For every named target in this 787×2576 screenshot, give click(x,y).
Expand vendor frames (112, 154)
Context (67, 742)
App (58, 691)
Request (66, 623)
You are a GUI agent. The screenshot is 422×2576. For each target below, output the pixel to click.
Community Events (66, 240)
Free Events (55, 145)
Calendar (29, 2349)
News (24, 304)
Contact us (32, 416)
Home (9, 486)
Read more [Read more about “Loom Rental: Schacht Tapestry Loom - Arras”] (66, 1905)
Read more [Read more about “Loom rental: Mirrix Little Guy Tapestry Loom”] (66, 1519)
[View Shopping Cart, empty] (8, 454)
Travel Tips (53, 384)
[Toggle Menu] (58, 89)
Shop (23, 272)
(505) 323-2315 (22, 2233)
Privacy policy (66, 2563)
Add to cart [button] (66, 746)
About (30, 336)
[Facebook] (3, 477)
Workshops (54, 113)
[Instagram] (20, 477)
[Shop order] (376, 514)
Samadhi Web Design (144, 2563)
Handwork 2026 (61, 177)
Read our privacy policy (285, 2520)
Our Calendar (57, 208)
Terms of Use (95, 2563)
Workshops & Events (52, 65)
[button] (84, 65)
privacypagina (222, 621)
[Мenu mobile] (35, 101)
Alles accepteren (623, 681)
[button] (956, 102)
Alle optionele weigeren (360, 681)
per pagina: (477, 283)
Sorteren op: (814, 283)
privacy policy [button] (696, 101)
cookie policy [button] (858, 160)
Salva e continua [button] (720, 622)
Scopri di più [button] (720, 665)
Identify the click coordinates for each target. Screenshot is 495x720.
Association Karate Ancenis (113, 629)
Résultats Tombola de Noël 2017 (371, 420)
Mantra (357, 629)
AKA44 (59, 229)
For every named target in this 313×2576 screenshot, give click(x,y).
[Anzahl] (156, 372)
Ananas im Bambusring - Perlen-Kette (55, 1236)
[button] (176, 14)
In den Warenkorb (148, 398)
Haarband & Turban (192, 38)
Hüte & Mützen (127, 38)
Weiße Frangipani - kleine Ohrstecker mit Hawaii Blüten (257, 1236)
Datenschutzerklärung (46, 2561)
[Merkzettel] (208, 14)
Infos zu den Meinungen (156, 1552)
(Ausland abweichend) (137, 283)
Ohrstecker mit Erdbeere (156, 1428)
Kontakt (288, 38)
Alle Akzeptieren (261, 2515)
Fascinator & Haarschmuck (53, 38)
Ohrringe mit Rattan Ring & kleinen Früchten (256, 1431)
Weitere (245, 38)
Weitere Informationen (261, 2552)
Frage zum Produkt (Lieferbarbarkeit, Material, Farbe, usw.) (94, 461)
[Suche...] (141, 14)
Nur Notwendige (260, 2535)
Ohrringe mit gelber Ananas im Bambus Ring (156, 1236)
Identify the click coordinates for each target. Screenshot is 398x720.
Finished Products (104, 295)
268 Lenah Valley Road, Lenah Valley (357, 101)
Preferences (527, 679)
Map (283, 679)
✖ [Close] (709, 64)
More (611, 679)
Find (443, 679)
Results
━━━━━━━━━━━━━━━━
*Task directions*: Copy out the entries word for word, starting with the first line and stopping after the line that contains "[Instagram] (20, 477)".

*Solved exercise*:
For every named target in this 787×2576 screenshot, give click(x,y).
Expand vendor frames (112, 154)
Context (67, 742)
App (58, 691)
Request (66, 623)
You are a GUI agent. The screenshot is 422×2576. For each target below, output the pixel to click.
Community Events (66, 240)
Free Events (55, 145)
Calendar (29, 2349)
News (24, 304)
Contact us (32, 416)
Home (9, 486)
Read more [Read more about “Loom Rental: Schacht Tapestry Loom - Arras”] (66, 1905)
Read more [Read more about “Loom rental: Mirrix Little Guy Tapestry Loom”] (66, 1519)
[View Shopping Cart, empty] (8, 454)
Travel Tips (53, 384)
[Toggle Menu] (58, 89)
Shop (23, 272)
(505) 323-2315 (22, 2233)
Privacy policy (66, 2563)
Add to cart [button] (66, 746)
About (30, 336)
[Facebook] (3, 477)
Workshops (54, 113)
[Instagram] (20, 477)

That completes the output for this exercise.